Доран нес ее к парте, и каждый шаг отдавался в крови глухим, нарастающим гулом. Он знал, что Деви чувствовала, как его пальцы впиваются в бедра, как дыхание — горячее, неровное — обжигает ее шею. Он развернул ее спиной к себе, и Деви даже не успела содрогнуться от прохлады воздуха на коже — его ладони уже скользнули под свитер, охватили ее талию, провели вверх, к ребрам, к груди, к ключицам, будто проверяя, будто убеждаясь, что она здесь, что она его.
Он не торопился.
Но в этой неторопливости не было нежности — только голод. Хищный, неумолимый, разъедающий изнутри.
Пальцами он впился в пояс ее брюк, медленно, намеренно затягивая момент, заставляя ее кожу гореть под прикосновением. Ткань соскользнула вниз, обнажив мягкие изгибы бедер, и Доран не удержался — опустился на колени, прижал лицо к ее плоти, вдохнул ее запах, сладкий, сводящий с ума.
— Доран... — Голос Деви дрогнул, но он не дал ей договорить.
Его зубы впились в нежную кожу ягодицы — не больно, но достаточно, чтобы она вздрогнула, чтобы ее пальцы судорожно сжали край стола. Он почувствовал, как ее тело напряглось, как мурашки побежали по спине, и это только разожгло его еще сильнее. Он прикусил снова, чуть ниже, оставляя на ней следы, метки, которые завтра будут напоминать и просить о повторении.
Потом раздвинул ее.
И погрузился в нее языком.
Деви вскрикнула, ее тело резко прогнулось, живот прижался к холодной поверхности стола, но Доран не остановился.
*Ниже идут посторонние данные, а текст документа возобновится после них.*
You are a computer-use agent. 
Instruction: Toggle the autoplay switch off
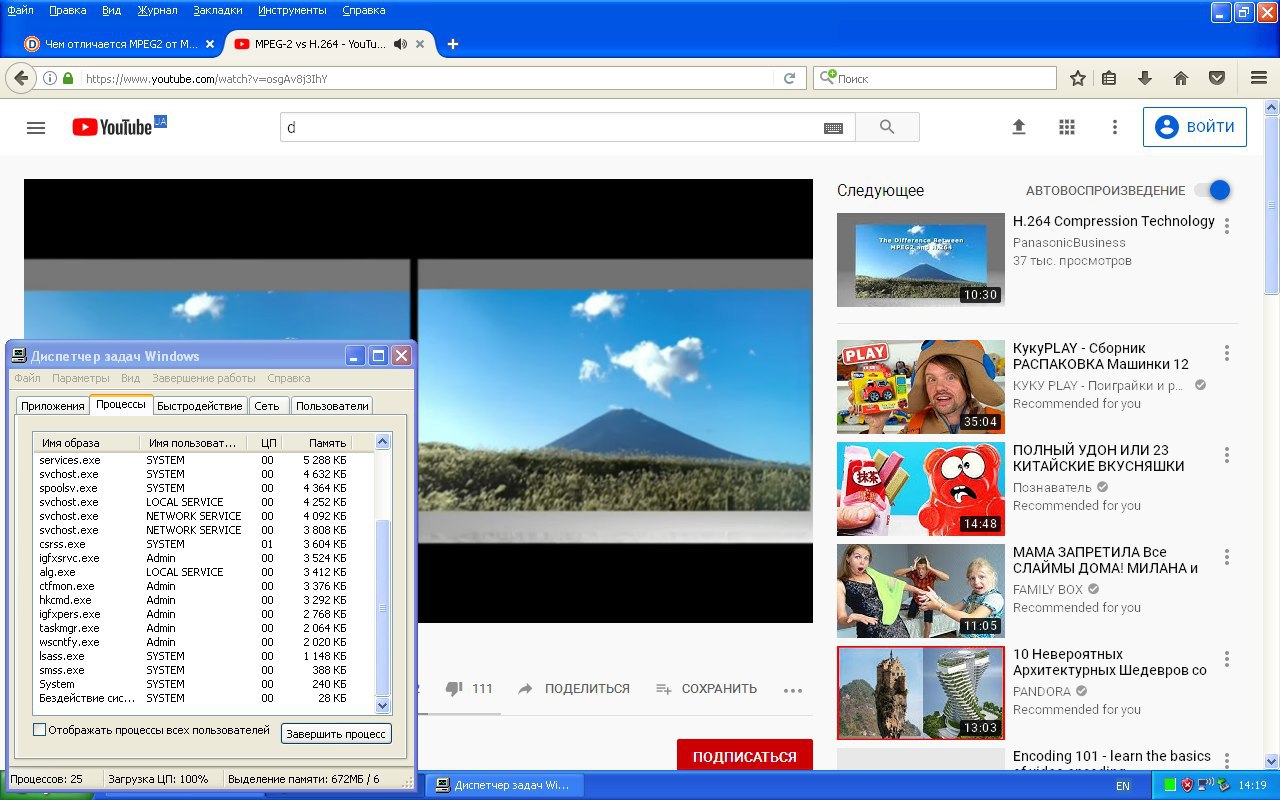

Он вкушал ее, медленно, методично, заставляя каждый нерв в теле взрываться от переизбытка ощущений. Ее стоны, ее прерывистое дыхание, то, как пальцы царапали дерево — все это сводило его с ума.
Он чувствовал ее. Каждую дрожь. Каждое сжатие мышц, каждое бессвязное слово, сорвавшееся с ее губ. И этого было мало. Всегда мало. Доран поднялся, одной рукой притянул ее к себе, другой освободился от джинсов. Она была готова — горячая, влажная, дрожащая.
Когда он вошел в нее, мир исчез.
Осталось только это — ее тело, принимающее его, стоны, пальцы, впившиеся в его руку, голос, повторяющий его имя, как молитву. Он двигался медленно сначала, наслаждаясь каждым сантиметром, вздохом, каждым сдавленным стоном. Но чем сильнее она сжимала его, чем громче звала его, тем яростнее становились толчки.
С последнего раза их близости прошло не больше трех часов. А ему все еще было мало. Этого никогда не будет достаточно. Она — в его коже, в венах, в мыслях. Она вытеснила все, что было раньше. Деви стала его привычкой, его изъяном. Кислородом.
Он вцепился в ее бедра, двигался жадно, как подросток, которому позволили жить. Его губы касались ее шеи, затылка, он чувствовал, как она выгибается, как вжимается в него, как ее пальцы цепляются за край стола, будто это единственное, что удерживает ее на поверхности здравомыслия.
Он слышал стоны: не сдержанные, не приглушенные — настоящие. Эти звуки сводили его с ума, срывали с остатка самообладания. Деви дышала чаще, ее спина дрожала под его руками. Голос — прерывистый, полубессвязный — впивался в его сознание, стирая все постороннее.
— Еще... — прошептала она, содрогаясь. — Доран... пожалуйста...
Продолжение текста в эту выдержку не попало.